### PAGE EXTRACT

Whoever decided that it was a good idea to compare neat & tidy (written and directed by Steven Carl McCasland now running in repertory at The Clarion Theatre) to the 1994 Susan Smith murder case (in which a small town North Carolina woman, in an effort to make herself available to a lover, murdered her two infants by driving them into a lake then claimed she’d been carjacked by a black man), did the play an enormous disservice. Since the press info suggests that neat & tidy was “inspired” by the Smith case, it leads one to expect the story to bear it some ressemblance. It doesn’t. Aside from some simple themes (child murder; depressed and disassociated mother; small town life; and a car driven into a lake), it’s an entirely different tale, which is lost in anticipation of the story pitched.

Told in the style of Thorton Wilder’s Our Town or perhaps Moises Kaufman’s, The Laramie Project, in which salt-of-the-earth locals talk about their lives as background to the horrifying rape and murder of a seven year old girl by a local young man, neat & tidy gets to the heart of what such a terrible event does to a community. There is pain in these simple folk (a bus driver, a cocktail waitress, the mayor’s wife, etc.) and we feel it. Though it’s been done before, it’s a very effective device. The schism in this version, however, is that Tracy (a very powerful Kristen Gehling who has hints of Jennifer Aniston in her more serious roles), the victim’s mother, never wanted the child and felt resentment toward the child, which she had to make her cheating husband, Tom (Mark Eric Gomez), love her again. We also get a very interesting look at the pedophile/murderer, Luke (a simultaneously complex and simple Patrick Pribyl) who speaks to the audience just as the rest of the town folk do. But Luke is simultaneously apologetic and unapologetic. What he’s done, he tries to explain, he couldn’t help. And though it was Luke’s own self-interest (to keep her from crying) that led him to kill her, Pribyl almost manages to make him come across as sympathetic.

### APPLY WHAT YOU READ
A. From the review of neat & tidy, extract the passage starting at "Whoever decided that" and ending at "the story pitched.".
B. Extend the review of neat & tidy by writing what follows its final sentence.

### Saved data entries
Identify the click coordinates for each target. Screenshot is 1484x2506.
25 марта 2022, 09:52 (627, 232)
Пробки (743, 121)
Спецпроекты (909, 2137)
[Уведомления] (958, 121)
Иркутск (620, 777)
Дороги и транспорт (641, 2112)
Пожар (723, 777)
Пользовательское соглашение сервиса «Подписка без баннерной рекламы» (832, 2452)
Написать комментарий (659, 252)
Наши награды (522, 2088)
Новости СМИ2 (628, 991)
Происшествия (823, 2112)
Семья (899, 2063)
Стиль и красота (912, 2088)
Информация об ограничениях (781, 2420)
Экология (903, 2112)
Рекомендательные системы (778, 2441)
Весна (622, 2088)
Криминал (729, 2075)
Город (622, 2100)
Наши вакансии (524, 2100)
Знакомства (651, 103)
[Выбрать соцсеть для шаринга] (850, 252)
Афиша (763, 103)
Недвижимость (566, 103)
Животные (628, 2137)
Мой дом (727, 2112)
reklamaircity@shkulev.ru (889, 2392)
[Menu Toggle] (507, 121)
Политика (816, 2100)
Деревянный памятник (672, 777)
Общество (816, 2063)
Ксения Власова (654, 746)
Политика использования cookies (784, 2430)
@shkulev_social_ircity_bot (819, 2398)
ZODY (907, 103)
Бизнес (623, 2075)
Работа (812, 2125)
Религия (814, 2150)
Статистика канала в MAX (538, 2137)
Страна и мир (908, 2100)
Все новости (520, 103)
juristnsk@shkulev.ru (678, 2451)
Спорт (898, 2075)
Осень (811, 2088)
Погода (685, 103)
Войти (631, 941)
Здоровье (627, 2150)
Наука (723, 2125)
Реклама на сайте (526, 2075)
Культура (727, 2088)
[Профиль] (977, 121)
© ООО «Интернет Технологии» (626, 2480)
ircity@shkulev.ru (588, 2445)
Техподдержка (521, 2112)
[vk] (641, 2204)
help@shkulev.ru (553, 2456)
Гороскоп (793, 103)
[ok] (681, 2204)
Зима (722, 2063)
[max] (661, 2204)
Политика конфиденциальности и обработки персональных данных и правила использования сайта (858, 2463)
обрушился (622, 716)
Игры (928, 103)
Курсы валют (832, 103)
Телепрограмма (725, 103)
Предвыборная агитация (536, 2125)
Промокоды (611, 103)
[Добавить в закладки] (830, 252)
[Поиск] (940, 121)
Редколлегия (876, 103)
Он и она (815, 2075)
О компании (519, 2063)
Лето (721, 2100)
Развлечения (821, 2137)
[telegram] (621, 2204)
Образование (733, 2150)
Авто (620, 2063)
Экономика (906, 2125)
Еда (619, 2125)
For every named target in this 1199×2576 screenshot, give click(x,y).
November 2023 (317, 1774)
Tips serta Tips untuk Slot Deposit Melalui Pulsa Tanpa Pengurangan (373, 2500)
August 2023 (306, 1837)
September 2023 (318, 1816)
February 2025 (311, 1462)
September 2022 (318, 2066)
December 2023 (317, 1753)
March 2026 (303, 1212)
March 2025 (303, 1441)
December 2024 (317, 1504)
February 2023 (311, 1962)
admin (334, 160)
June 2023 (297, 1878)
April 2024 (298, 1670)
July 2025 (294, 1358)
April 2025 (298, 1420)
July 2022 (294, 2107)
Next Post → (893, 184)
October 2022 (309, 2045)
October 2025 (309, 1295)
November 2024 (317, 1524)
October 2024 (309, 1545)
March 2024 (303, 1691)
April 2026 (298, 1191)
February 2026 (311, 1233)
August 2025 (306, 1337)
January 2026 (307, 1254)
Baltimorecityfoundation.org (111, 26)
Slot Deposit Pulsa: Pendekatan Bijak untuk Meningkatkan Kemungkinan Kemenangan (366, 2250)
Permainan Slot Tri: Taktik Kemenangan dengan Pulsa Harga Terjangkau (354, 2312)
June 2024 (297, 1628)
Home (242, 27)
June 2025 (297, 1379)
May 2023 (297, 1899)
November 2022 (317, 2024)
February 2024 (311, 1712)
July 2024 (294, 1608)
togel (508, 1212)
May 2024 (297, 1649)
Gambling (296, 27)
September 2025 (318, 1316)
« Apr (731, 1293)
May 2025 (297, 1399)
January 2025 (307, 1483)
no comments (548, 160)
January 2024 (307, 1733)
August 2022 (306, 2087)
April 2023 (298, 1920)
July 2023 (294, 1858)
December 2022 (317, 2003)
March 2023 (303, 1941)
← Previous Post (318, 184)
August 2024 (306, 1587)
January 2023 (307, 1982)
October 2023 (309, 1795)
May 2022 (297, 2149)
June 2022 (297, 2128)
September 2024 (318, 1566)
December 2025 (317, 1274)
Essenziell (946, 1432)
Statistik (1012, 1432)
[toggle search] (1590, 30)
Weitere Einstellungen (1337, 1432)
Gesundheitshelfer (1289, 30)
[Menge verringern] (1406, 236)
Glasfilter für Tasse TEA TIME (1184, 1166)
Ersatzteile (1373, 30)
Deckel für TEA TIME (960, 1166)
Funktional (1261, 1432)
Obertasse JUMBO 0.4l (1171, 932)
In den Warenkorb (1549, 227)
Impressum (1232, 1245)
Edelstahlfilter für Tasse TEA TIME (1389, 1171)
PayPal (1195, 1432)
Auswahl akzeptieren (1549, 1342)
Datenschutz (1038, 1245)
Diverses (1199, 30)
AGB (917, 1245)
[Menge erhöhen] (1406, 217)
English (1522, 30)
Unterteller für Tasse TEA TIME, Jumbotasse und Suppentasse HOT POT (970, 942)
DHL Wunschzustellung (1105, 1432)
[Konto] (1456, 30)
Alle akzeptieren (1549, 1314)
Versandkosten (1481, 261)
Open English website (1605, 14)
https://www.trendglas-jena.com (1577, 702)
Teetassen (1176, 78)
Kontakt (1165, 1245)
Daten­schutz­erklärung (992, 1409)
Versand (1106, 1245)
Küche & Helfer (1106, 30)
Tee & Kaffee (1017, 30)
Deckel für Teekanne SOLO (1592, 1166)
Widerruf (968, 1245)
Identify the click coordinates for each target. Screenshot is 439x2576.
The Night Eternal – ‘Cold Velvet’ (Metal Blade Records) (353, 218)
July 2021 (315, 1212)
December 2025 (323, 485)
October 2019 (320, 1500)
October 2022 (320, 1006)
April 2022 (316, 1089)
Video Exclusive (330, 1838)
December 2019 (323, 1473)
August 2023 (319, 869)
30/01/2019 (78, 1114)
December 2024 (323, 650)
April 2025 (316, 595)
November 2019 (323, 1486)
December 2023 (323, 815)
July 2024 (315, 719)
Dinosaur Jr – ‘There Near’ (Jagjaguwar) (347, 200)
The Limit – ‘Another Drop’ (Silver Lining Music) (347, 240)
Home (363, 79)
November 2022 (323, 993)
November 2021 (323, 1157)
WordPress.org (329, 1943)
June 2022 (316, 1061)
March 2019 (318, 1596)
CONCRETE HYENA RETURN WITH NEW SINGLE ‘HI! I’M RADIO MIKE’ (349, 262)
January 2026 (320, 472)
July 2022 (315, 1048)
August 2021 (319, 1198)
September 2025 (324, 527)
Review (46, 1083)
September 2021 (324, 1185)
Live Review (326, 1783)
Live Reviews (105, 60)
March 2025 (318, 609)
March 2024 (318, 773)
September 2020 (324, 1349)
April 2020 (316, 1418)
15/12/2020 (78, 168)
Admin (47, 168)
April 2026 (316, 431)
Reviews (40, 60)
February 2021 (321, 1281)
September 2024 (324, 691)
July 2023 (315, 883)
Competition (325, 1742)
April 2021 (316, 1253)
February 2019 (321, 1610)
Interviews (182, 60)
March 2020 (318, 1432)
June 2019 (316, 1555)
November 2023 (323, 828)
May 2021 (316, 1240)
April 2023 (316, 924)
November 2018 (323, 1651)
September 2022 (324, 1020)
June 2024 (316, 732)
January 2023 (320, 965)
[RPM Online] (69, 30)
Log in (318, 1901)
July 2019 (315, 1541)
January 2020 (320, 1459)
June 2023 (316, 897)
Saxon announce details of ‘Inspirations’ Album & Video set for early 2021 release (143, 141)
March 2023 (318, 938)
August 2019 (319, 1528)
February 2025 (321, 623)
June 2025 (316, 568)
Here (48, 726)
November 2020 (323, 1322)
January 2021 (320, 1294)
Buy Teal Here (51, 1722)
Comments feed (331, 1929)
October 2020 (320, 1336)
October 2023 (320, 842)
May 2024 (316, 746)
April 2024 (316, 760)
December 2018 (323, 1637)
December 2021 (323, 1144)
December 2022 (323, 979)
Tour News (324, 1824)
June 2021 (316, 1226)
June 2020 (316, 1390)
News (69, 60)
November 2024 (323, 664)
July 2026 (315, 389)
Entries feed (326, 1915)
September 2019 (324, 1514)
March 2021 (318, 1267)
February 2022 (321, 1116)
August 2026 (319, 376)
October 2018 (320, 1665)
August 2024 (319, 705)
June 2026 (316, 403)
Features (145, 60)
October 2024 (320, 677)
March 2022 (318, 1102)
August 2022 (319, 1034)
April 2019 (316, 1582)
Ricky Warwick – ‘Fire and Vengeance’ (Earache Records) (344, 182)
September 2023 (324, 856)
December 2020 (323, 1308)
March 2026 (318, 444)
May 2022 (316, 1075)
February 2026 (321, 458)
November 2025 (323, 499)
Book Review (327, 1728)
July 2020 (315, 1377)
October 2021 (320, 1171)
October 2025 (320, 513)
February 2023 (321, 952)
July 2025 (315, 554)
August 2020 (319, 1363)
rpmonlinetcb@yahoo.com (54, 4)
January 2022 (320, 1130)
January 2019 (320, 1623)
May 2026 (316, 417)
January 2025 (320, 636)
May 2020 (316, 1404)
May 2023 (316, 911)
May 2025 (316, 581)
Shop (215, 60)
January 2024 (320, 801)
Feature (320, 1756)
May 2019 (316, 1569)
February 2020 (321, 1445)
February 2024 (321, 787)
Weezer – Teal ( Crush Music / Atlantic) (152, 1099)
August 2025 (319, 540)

### RESULTS OF THE TASKS
A.
Whoever decided that it was a good idea to compare neat & tidy (written and directed by Steven Carl McCasland now running in repertory at The Clarion Theatre) to the 1994 Susan Smith murder case (in which a small town North Carolina woman, in an effort to make herself available to a lover, murdered her two infants by driving them into a lake then claimed she’d been carjacked by a black man), did the play an enormous disservice. Since the press info suggests that neat & tidy was “inspired” by the Smith case, it leads one to expect the story to bear it some ressemblance. It doesn’t. Aside from some simple themes (child murder; depressed and disassociated mother; small town life; and a car driven into a lake), it’s an entirely different tale, which is lost in anticipation of the story pitched.

B.
On the whole, the story is compelling. A study of tragedy in a small town which can’t help but come off as heart-rending. McCasland has created some very real characters, despite a few preposterous beats (such as the working class couple brought together by their mutual love for Proust and David Foster Wallace . . . really?) and some rather specious psychological profiles of both the killer and the mother. The ensemble cast, however, does a great job of conveying the mood of a town in shock, and that’s the most compelling aspect of the story. Horrid events never touch merely the immediate family, they tend to devastate the community. And that’s the real story here, not how it relates to a completely unrelated murder case that happened 20 years ago.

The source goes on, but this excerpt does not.